This weekend, I attended the BSides Australia 2018 conference. This was another iteration on an already excellent con, with numbers expanding year on year. It is always good to have the opportunity to meet up with people I haven’t seen in a long time: I probably had more productive meetings on the second day of the con than one entire week at my day job.

On Sunday, I participated in the Midnight Sun CTF Quals. This was a well-structured CTF, with a good variety of challenges leaning towards the difficult end. Unfortunately, I was only able to solve a few challenges: here are the writeups for them:


The Diary challenge was presented as an archive, containing a Git repository, which you can download here.

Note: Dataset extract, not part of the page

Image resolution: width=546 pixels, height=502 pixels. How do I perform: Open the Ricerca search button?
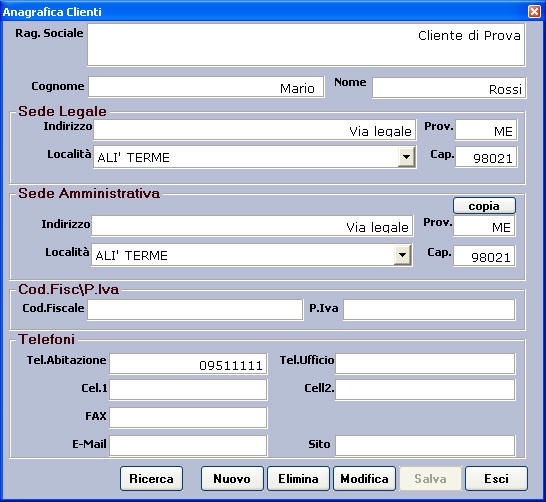[x=151, y=479]
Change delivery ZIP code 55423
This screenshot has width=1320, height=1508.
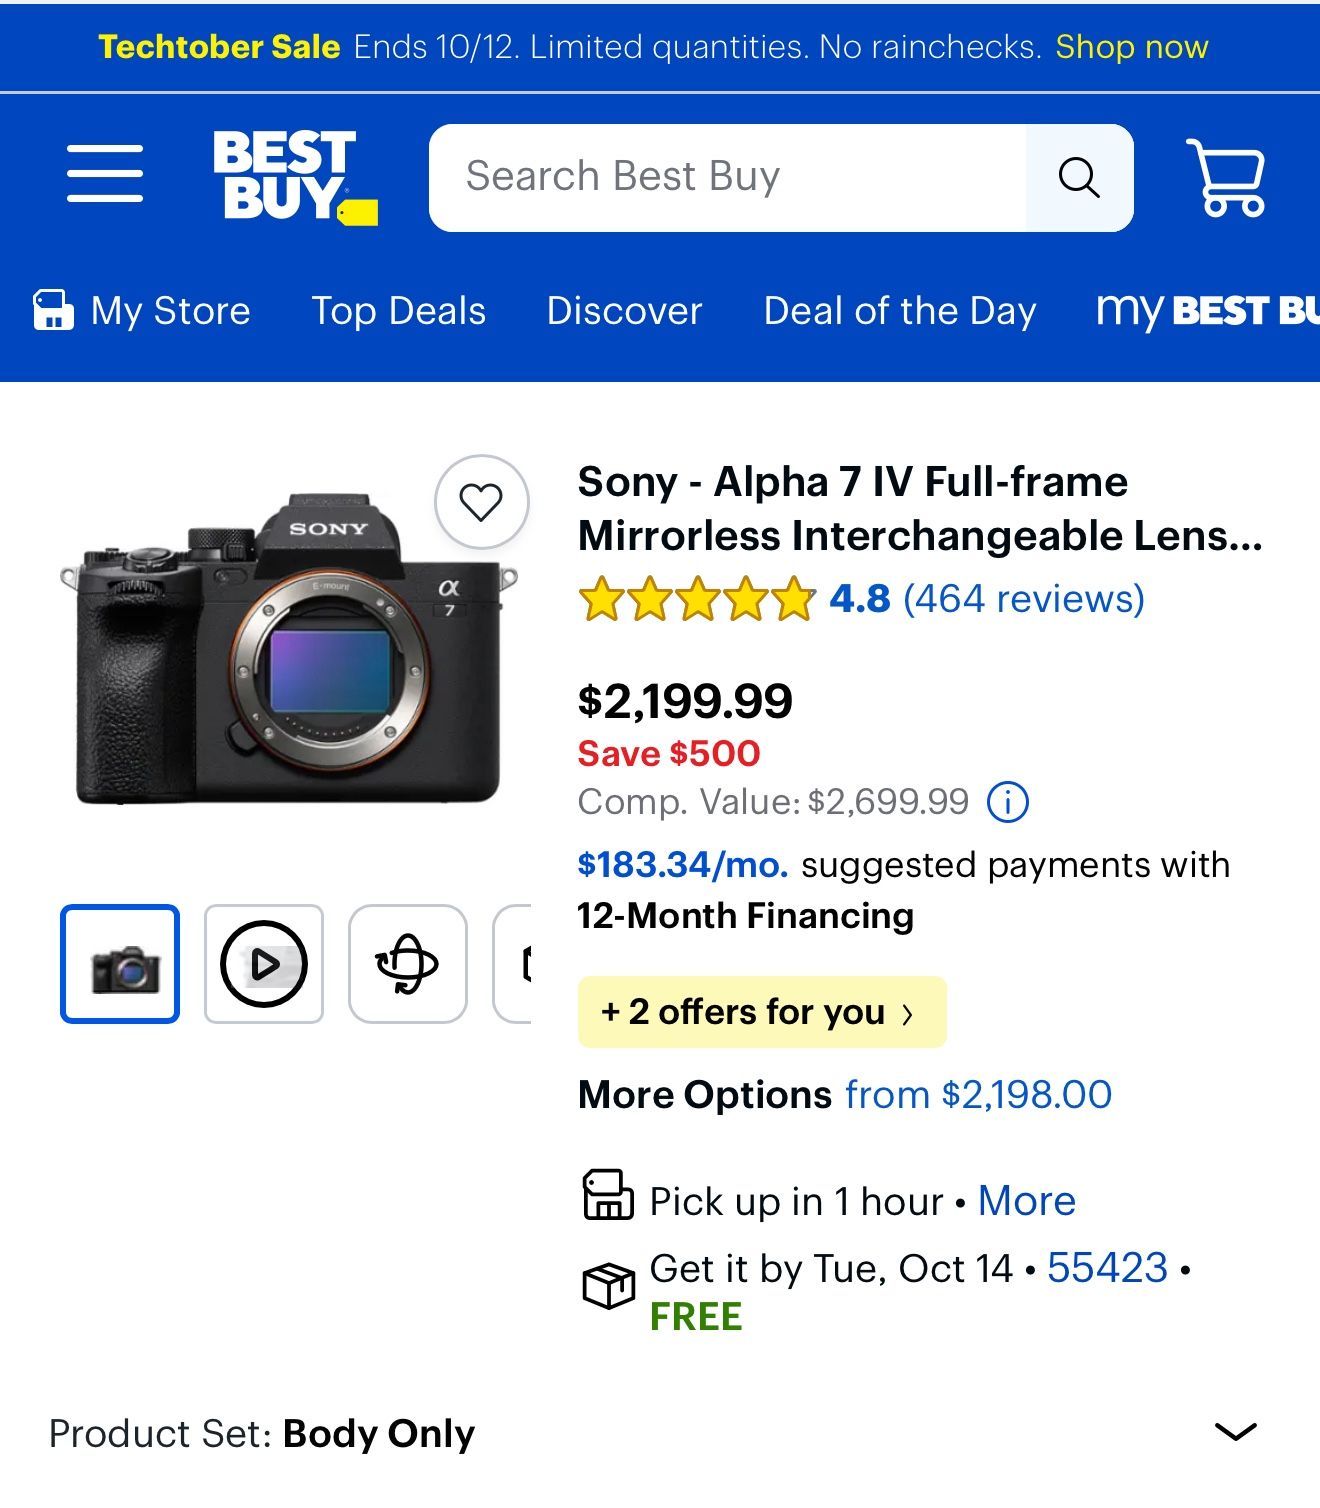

In this archive, there is “diary.txt” and “wishlist.txt”. Opening up “diary.txt” reveals the following:

Unfortunately, the Git repository seems to be corrupted:

A little bit of Google reveals a way around this: we run “git fsck”, revealing an interesting dangling commit:

We can directly check out the dangling commit despite the git log being broken, and then git checkout to the entry pointing to April 11th, revealing the flag:


The Isoar challenge was presented as a web application, allowing users to check the strength of their password against a list of 1001 passwords, one of which is the administrator’s password.

When a password is submitted, the page returns one “fact” about the password, and a score:

The goal was to obtain the administrator’s password. Inspecting the page source, we can see some interesting files:

The “app.js” file shows us how to check for a user’s password and how to log in, while “pwmeter.js” is an obfuscated JavaScript file which shows us how to generate a proof of work for these actions (based off a randomly salted SHA hash of the password you want to test).

A little bit of further exploration reveals 1000 of the passwords, in the file “/public.password.list”.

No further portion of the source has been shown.